## PROBLEM TO SOLVE
Repeat word for word the stretch of the Subic Bay text from "In March 2022, the" through "and PPA ownership.".

## TEXT UNDER STUDY
* * * * *
In December 1991, the two governments were again in talks to extend the withdrawal of American forces for three years but this broke down as the United States refused to spell out in detail their withdrawal plans or say if nuclear weapons were kept on base; nuclear weapons were forbidden on Philippine soil. Finally, on December 27, President Corazon Aquino, who fought to delay the pullout to cushion the country's battered economy, issued a formal notice for the U.S. to leave what had been the U.S.'s largest overseas defense facility after Clark Air Base was closed, by the end of 1992.

During 1992, tons of material including drydocks and equipment, were shipped to various Naval Stations. Ship-repair and maintenance yards as well as supply depots were relocated to other Asian countries including Japan and Singapore. Finally, on November 24, 1992, the American Flag was lowered in Subic Bay for the last time and the last 1,416 Sailors and Marines at Subic Bay Naval Base left by plane from NAS Cubi Point and by the USS Belleau Wood. This withdrawal marked the first time since the 16th Century that no foreign military forces were present in the Philippines.

===21st century; U.S.-China tensions===
In 1992, the Philippine national government set up a special economic zone encompassing the port and its surroundings that were within Olongapo City limits but were not under the supervision of the Olongapo City Hall; the resulting Subic Bay Freeport Zone was owned and under a specialized management by a state-owned enterprise known as the Subic Bay Metropolitan Authority. The Philippine Ports Authority took partial control of the port in 2007. The port's operations were contracted out to Philippine private investment firm International Container Terminal Services (ICTSI) that year.

In March 2022, the nearby Agila Subic Shipyard was acquired by the American private equity firm Cerberus Capital Management, after the previous owners, South Korean shipping company Hanjin went bankrupt, amid concerns about rising tensions between the U.S. and China. The Port itself remained under SBMA and PPA ownership.
* * * * *
## EXTRACTED DATA

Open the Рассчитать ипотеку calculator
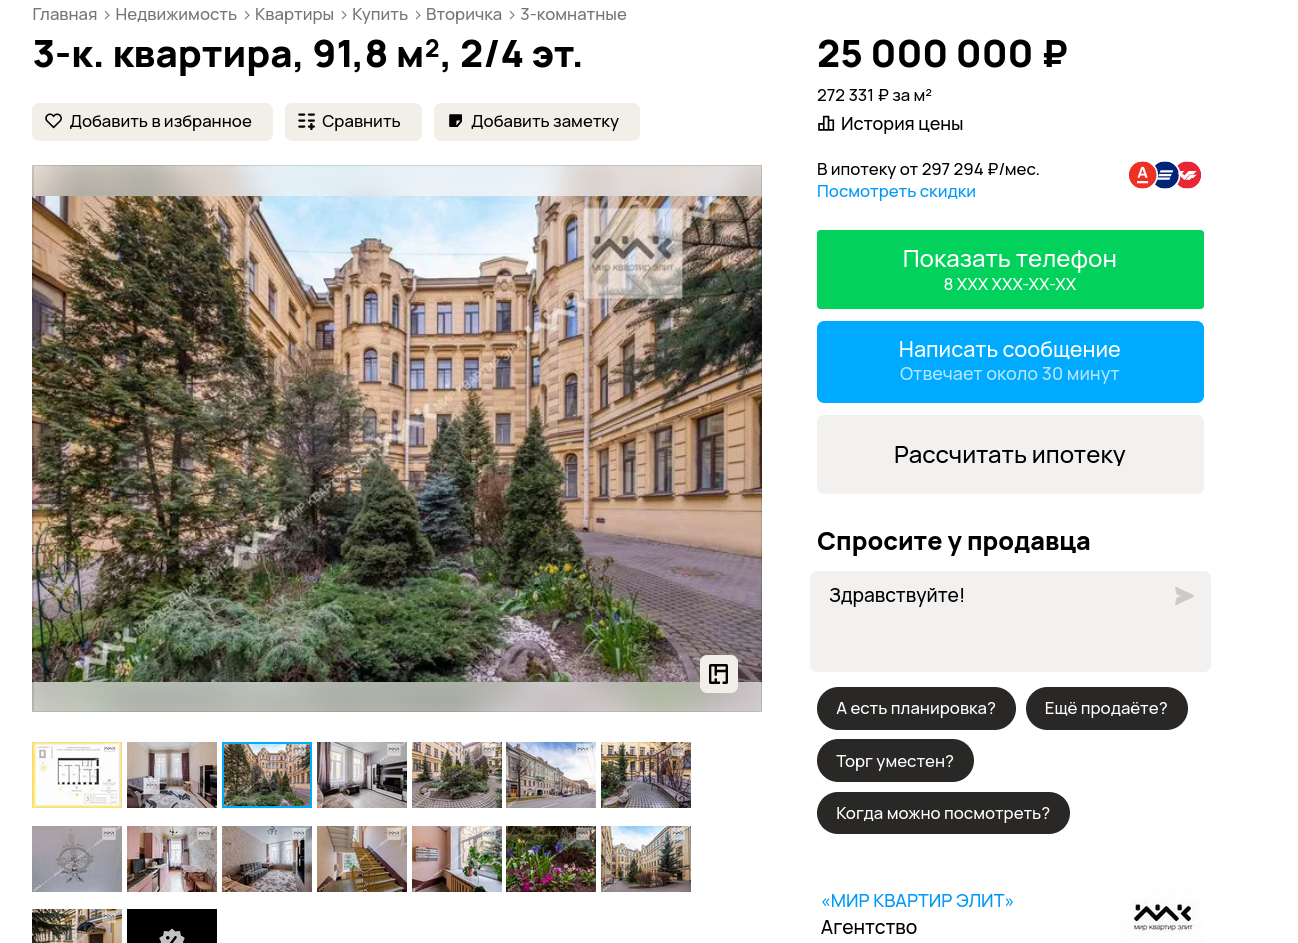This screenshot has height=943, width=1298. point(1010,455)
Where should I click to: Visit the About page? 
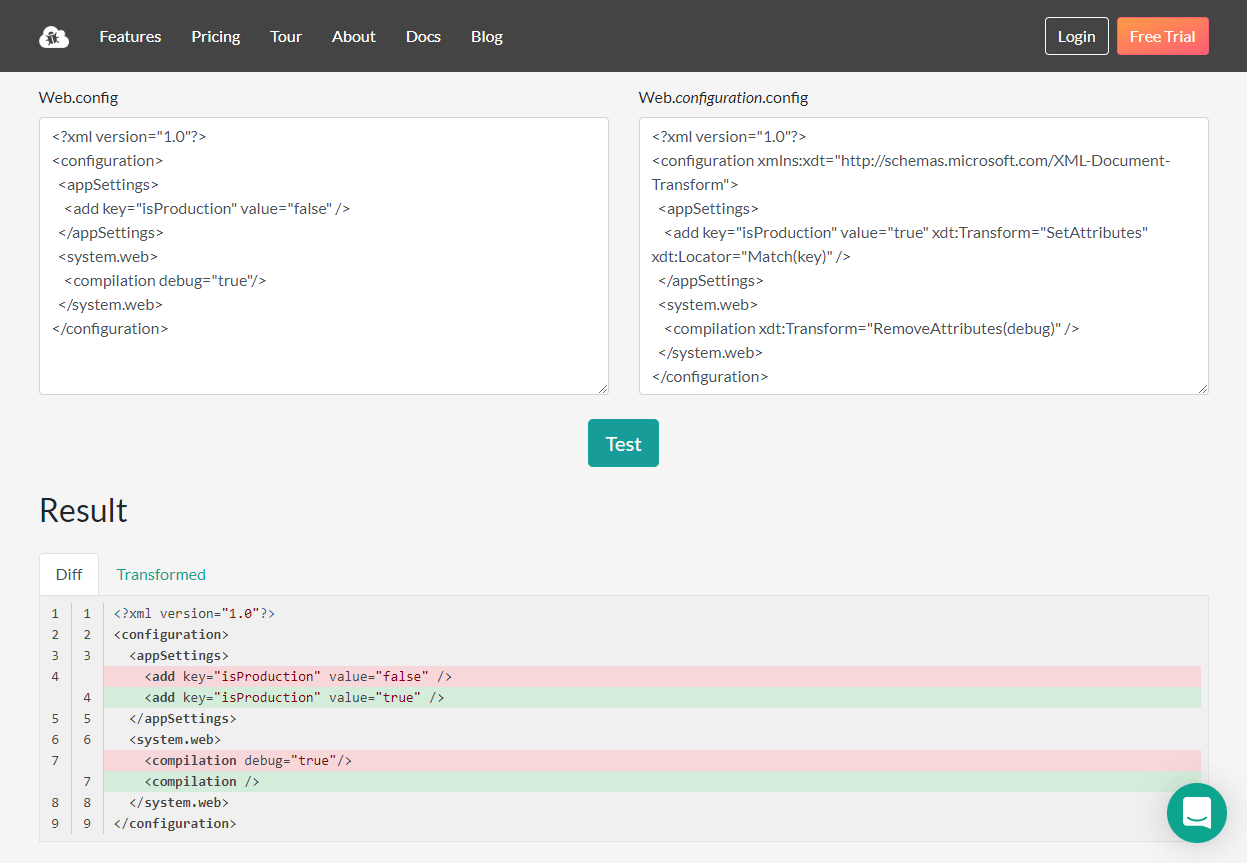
* * * * *
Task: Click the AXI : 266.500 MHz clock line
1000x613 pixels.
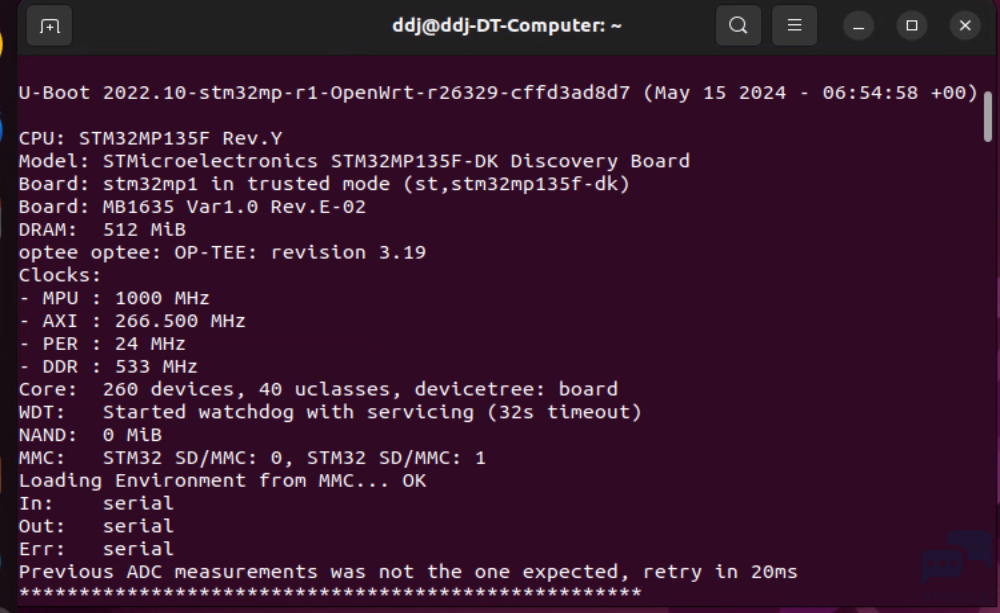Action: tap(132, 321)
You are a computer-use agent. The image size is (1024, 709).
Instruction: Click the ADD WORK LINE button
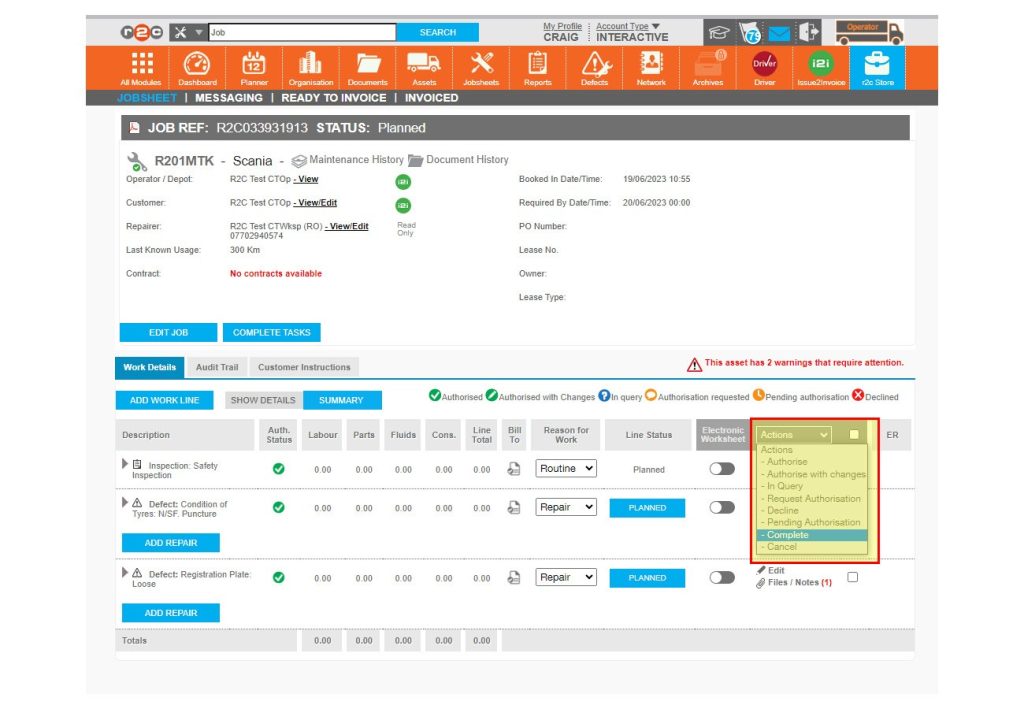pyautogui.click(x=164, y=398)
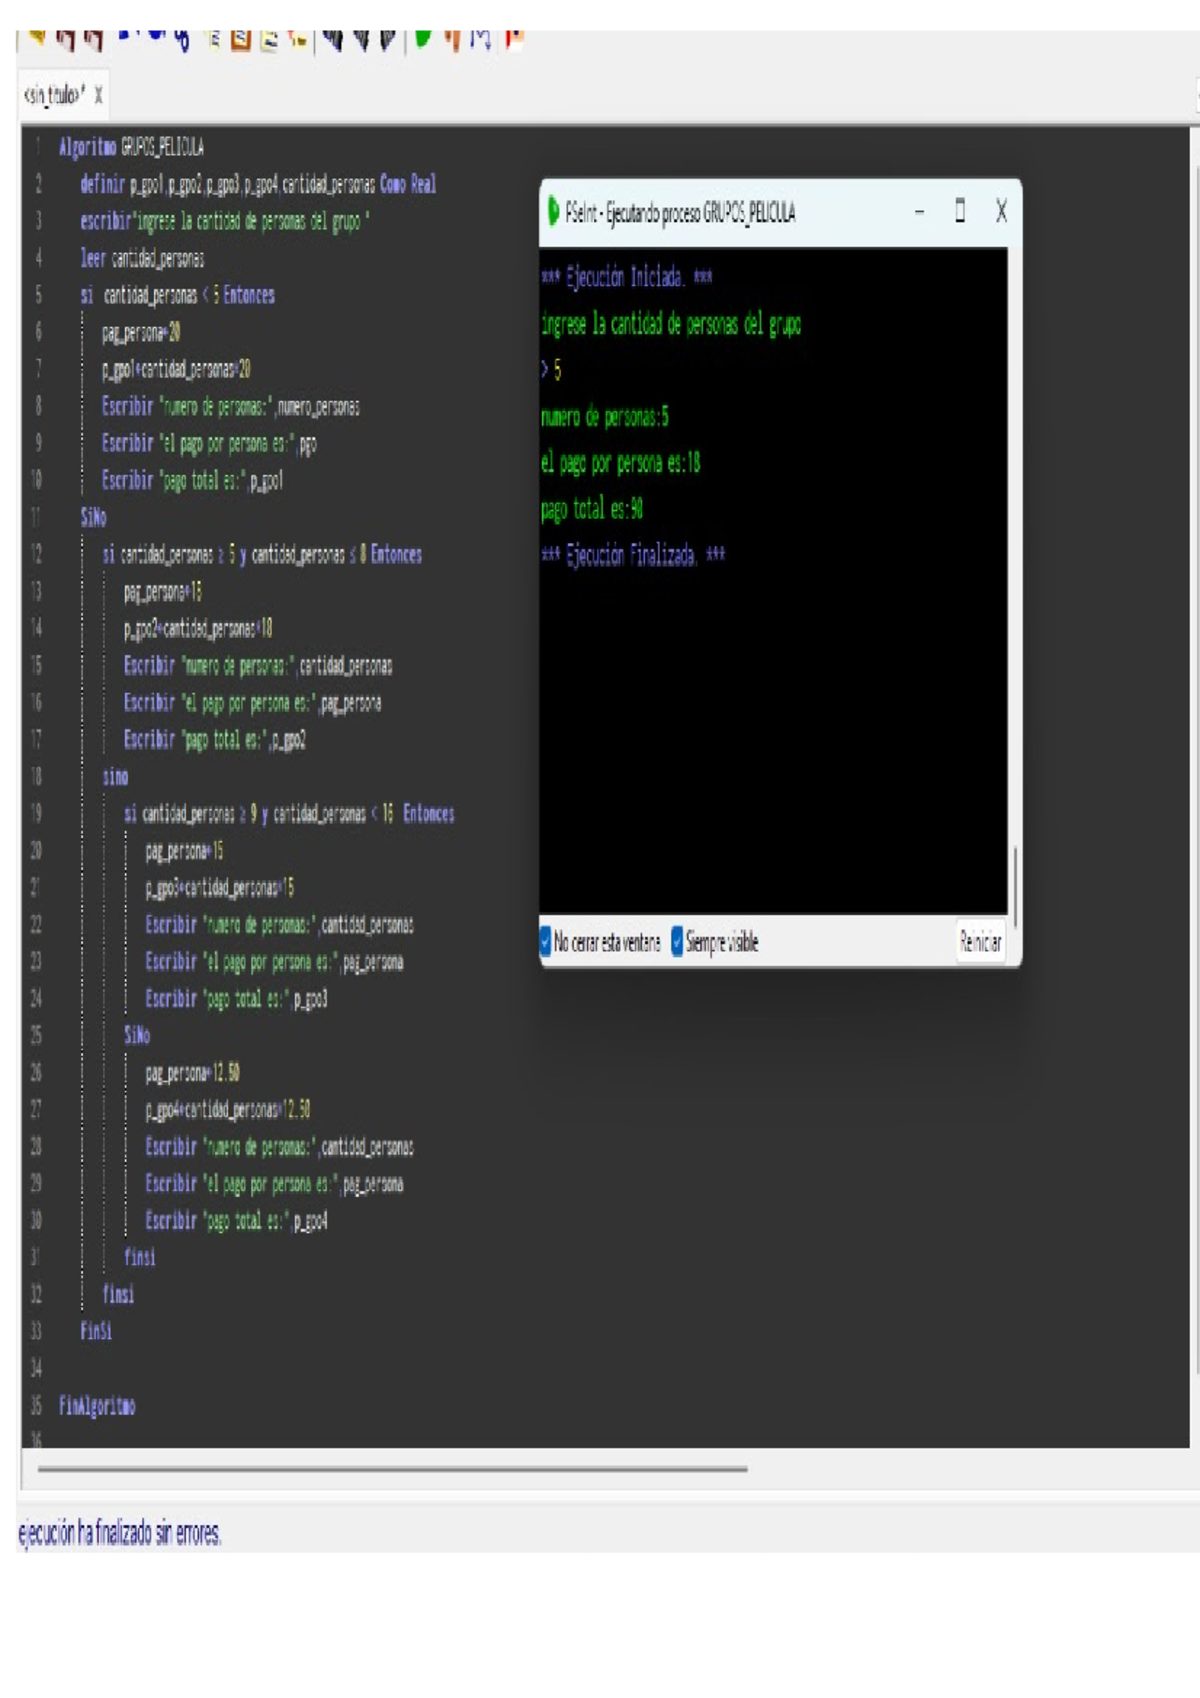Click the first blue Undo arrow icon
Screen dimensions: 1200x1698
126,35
* * * * *
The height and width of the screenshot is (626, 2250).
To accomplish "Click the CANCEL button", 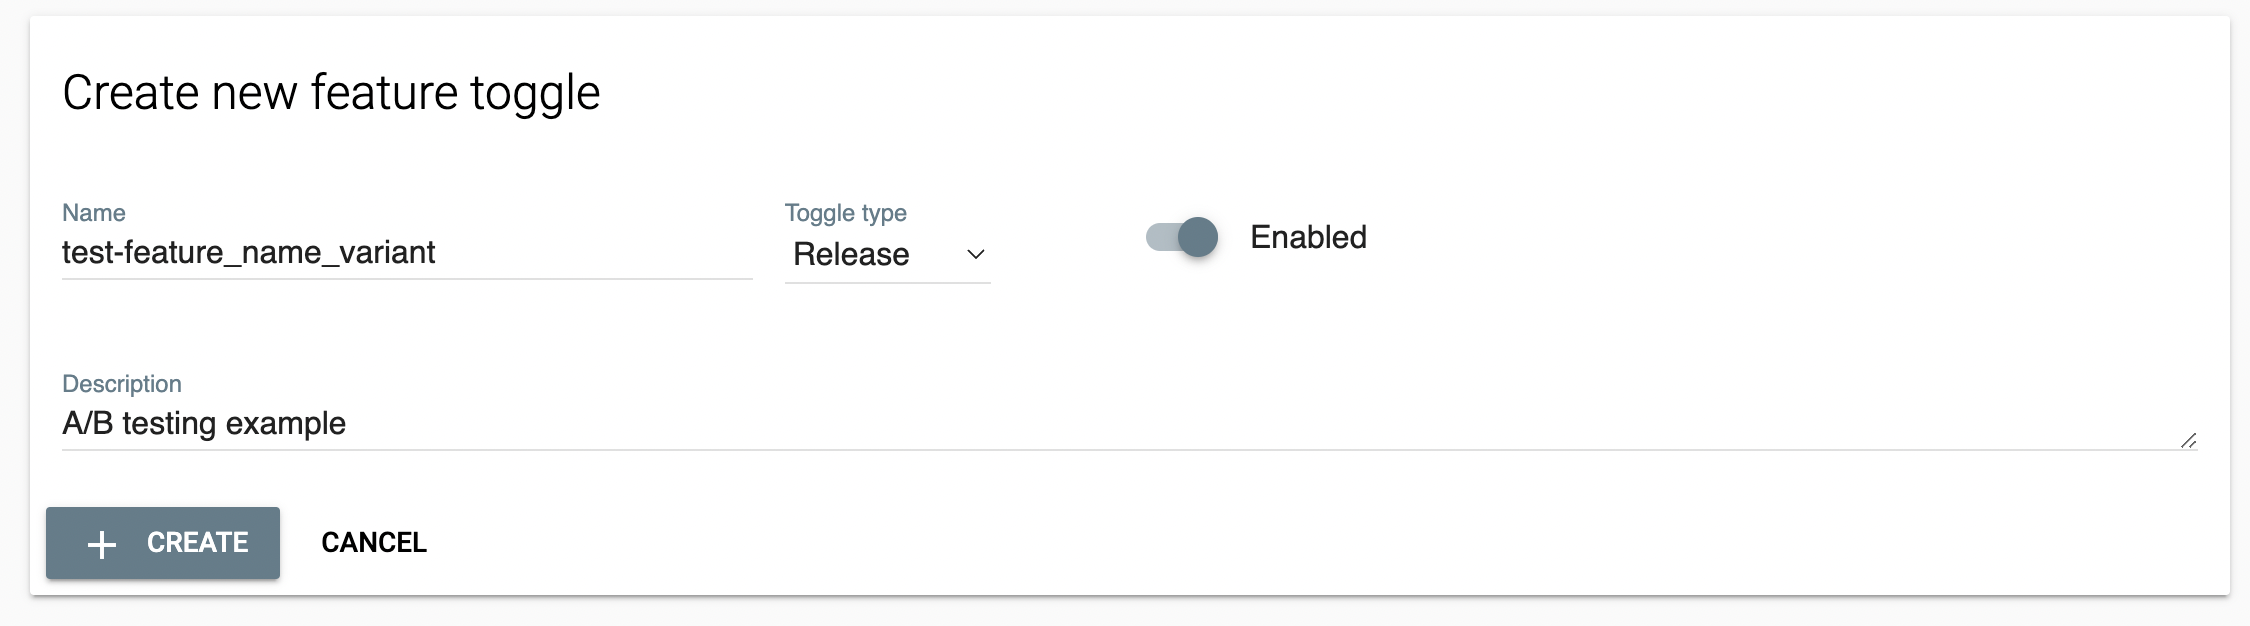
* * * * *
## REPLY
In March 2022, the nearby Agila Subic Shipyard was acquired by the American private equity firm Cerberus Capital Management, after the previous owners, South Korean shipping company Hanjin went bankrupt, amid concerns about rising tensions between the U.S. and China. The Port itself remained under SBMA and PPA ownership.